Mahanama stepped down from the refereeing panel in 2015, with his last appearance in the last test match between New Zealand and Australia. He joined the elite panel in 2004 and has refereed in 61 Tests, 222 ODIs and 35 T20Is till 15 September, including in three World Cups and the 2009 Champions Trophy. Mahanama became the first match referee to serve in a day-night Test match in the history of the game, where the pink ball was used for the first time as well. He also served as a match referee at the 2020 Pakistan Super League and 2021 Pakistan Super League.

==Coaching==
In 2001, he was appointed as manager and head coach of Sri Lanka A team and Development squad.

==International Centuries==
As an opener in the first few years at career, Mahanama was later moved to middle order rigid batsmen with the new openers Romesh Kaluwitharana and Sanath Jayasuriya due to the revolutionized batting display gave them the permanent opening positions. Anyway, until retirement, Mahanama has scored 4 Test centuries and 4 ODI centuries.

==Outside cricket==
He used to run pharmaceutical distribution business in Sri Lanka and also owns several startups including Zamon, an app which enables the consumers to order coffee and food from connected cafes.

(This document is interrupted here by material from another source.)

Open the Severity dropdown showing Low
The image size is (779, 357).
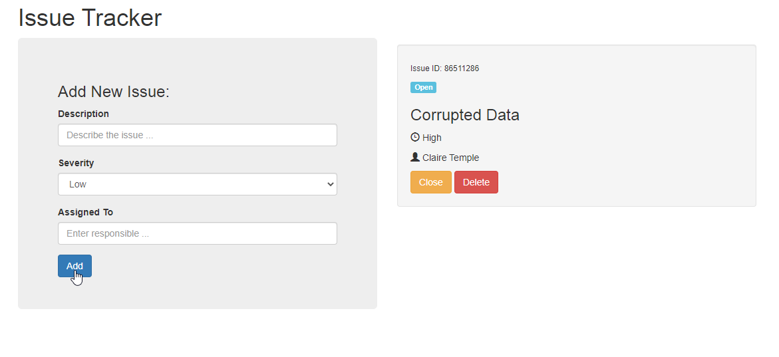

He was appointed as the brand ambassador of Hemas Outreach Foundation. In 2017, following the request of Mahanama the Sri Lanka Army sponsored the establishment of Roshan Mahanama Primary School in Vavuniya. In the face of the 2022 economic crisis, Mahanama distributed meals to people waiting in the queue for fuel. He appealed to his fellow citizens to stand up together and care for each other in the face of this extraordinary crisis.

==Controversy==
In his autobiography Retired Hurt which was published in 2001, he claimed that former Australian fast bowler Glenn McGrath racially abused veteran Sri Lankan opener Sanath Jayasuriya by calling him as "black monkey" during an ODI match between Sri Lanka and Australia in 1996. However, Glenn McGrath and Cricket Australia denied the allegations of racial abuse while McGrath also went onto threaten Mahanama that he would seek legal action against the book's release. Former Australian cricketers Mark Taylor and Steve Waugh also ruled out the allegations calling Mahanama's claim as a publicity stunt.